How long have they been in together? 

Basically, the easy answer is to make sure the environment is safe (maybe patch the holes etc) and then let them have at it. They may get a bit bruised and battered, but eventually they will sort out a new pecking order and be fine. The more you intervene in this process, the longer it will take.


----------



## JustDressageIt (Oct 4, 2007)

I hate to be the nay-sayer, but sometimes the herd dynamics just don't work; I'm not surprised to hear that a new gelding wasn't accepted into the herd of two mares and a gelding; unfortunately instinct takes over and even though he can't do anything about it, the original gelding thinks those mares are his and will fight off the new gelding.
_Posted via Mobile Device_


----------



## themacpack (Jul 16, 2009)

Curious, OP, did you know that the gelding felt this way about his mares before you made the purchase of a new horse?
It may be time to cross-fence and separate the horses into two "herds"


----------



## wetrain17 (May 25, 2011)

This is why I always seperate horses by sex. Why not do the same?

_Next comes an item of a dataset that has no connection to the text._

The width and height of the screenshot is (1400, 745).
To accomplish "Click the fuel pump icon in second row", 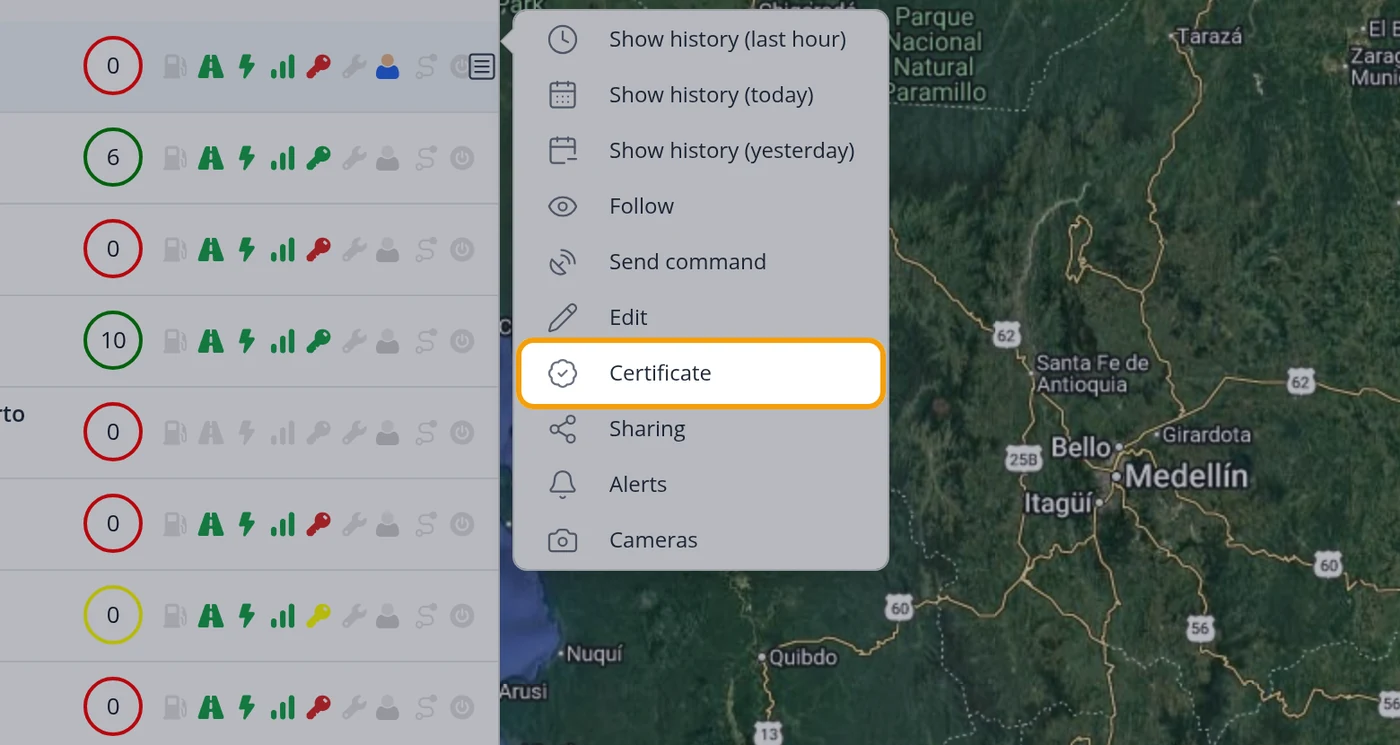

Start by leaving the girls in and turning the boys out, and then vise versa.


----------



## Chiilaa (Aug 12, 2010)

Read the OP again, and you will see it clear states that separating the horses is not an option.


----------



## Delfina (Feb 12, 2010)

Some horses absolutely will not, no matter what, get along with certain other horses.

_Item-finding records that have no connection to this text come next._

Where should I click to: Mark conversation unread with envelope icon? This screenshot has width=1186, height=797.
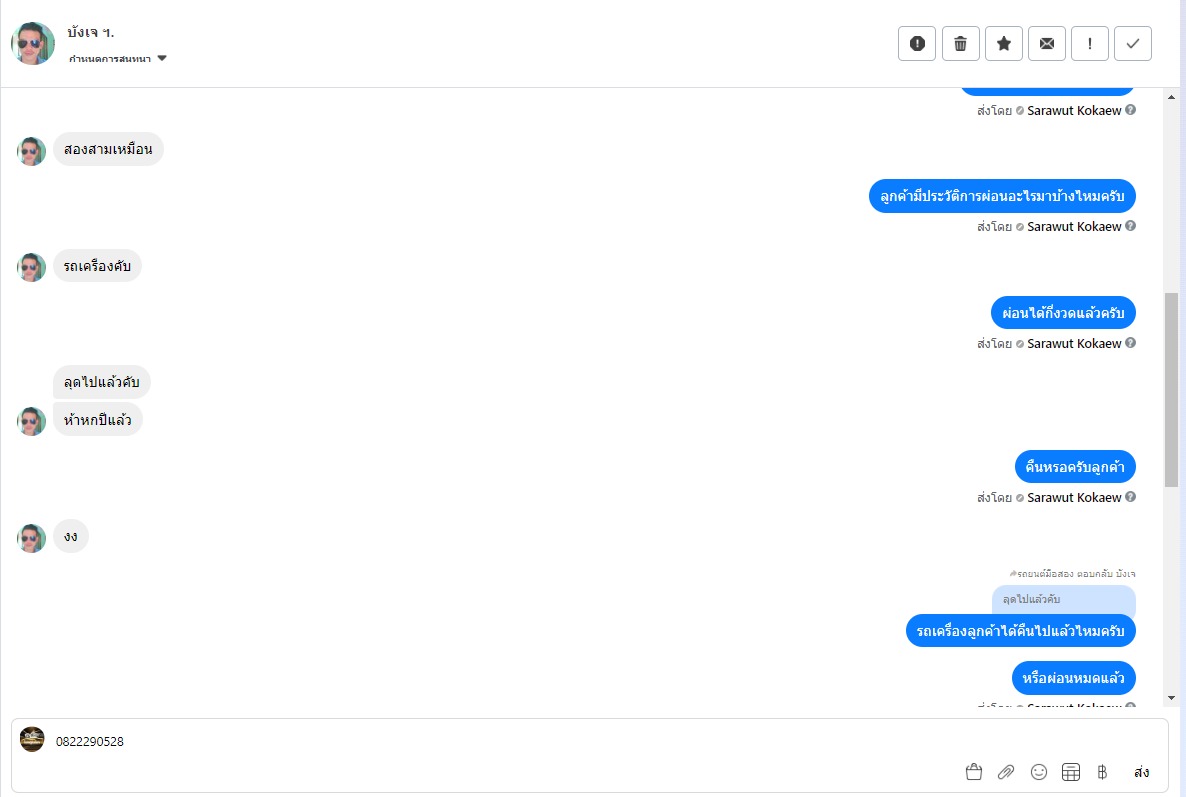[x=1047, y=44]
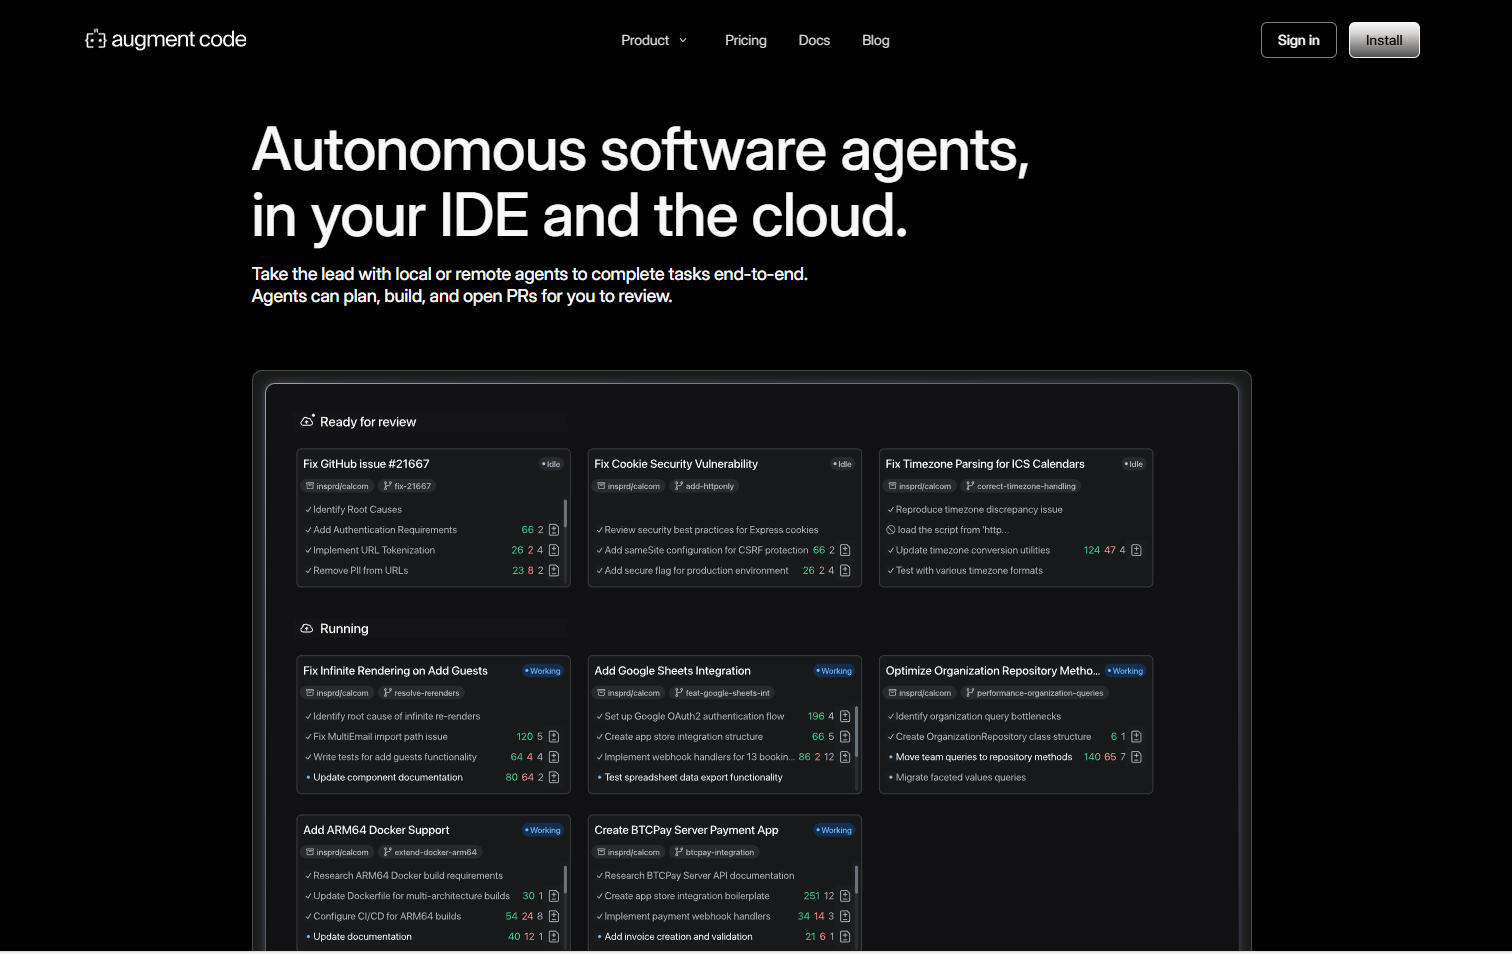Open the Pricing page
Viewport: 1512px width, 954px height.
click(x=745, y=40)
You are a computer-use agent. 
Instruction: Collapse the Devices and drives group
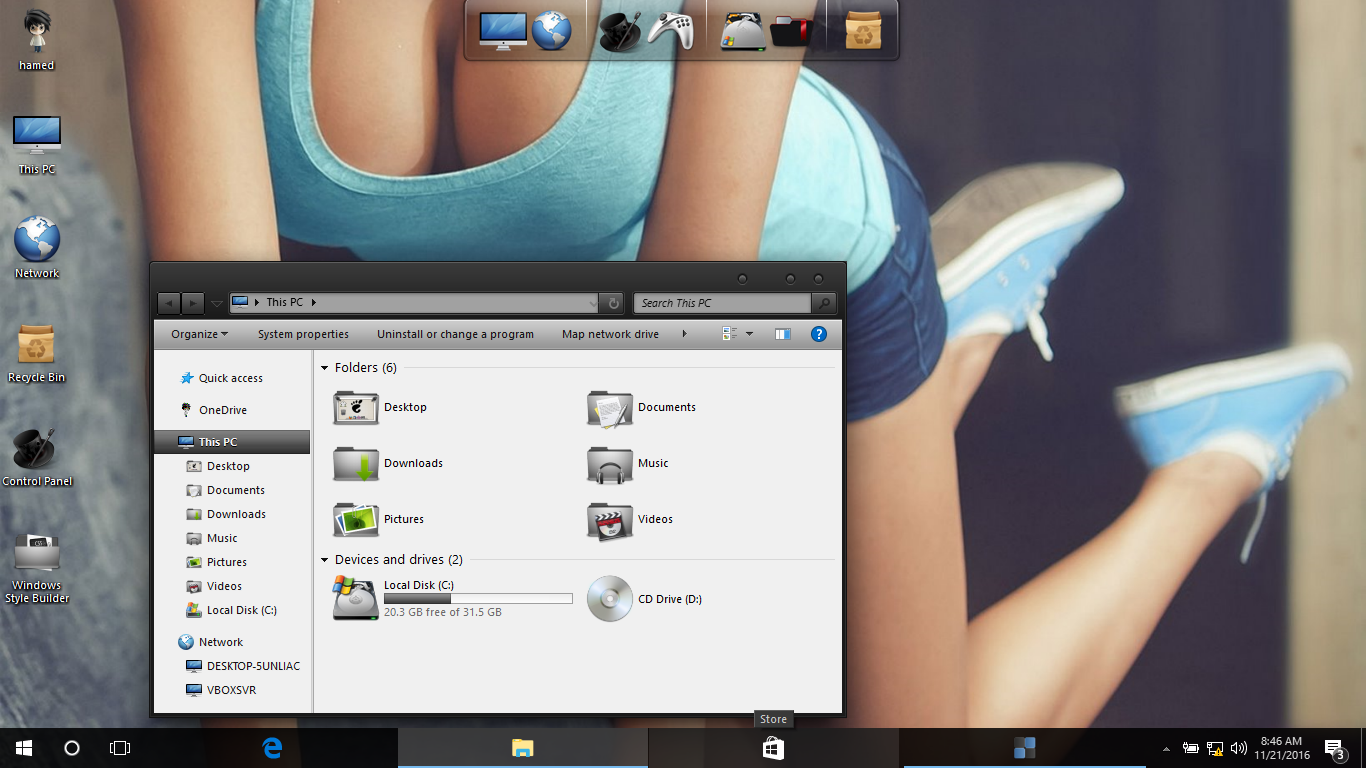point(325,560)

I can't pasture my gelding with other geldings. Doesn't matter who they are, where they fall in the pecking order, no matter what, add another gelding or put one on the same fenceline or in the next stall over and it's World War 3. Put him in with mares and he's the low man on the totem pole and it's a calm, peaceful pasture. 

If separating the horses is not an option, I'd suggest you start saving for Vet Bills. You are either going to spend the $$$ on the Vet or on more fencing if this continues.


----------



## themacpack (Jul 16, 2009)

Chiilaa said:


> Read the OP again, and you will see it clear states that separating the horses is not an option.


That doesn't change teh fact that that may be the only solution


----------



## Kayella (Feb 11, 2012)

We're not even sure how long they've been together. From what it sounds like, just two days. And there was a slight improvement in those two days. Now if it's been a couple months and the gelding is still attacking, then there is a problem.


----------



## waresbear (Jun 18, 2011)

I wouldn't risk it! You can play around with herd dynamics but I stand by my saying "Mares make geldings do stupid things"!
_Posted via Mobile Device_


----------



## themacpack (Jul 16, 2009)

OP, what sort of introduction process did you use when bringing the new horse into the mix?


----------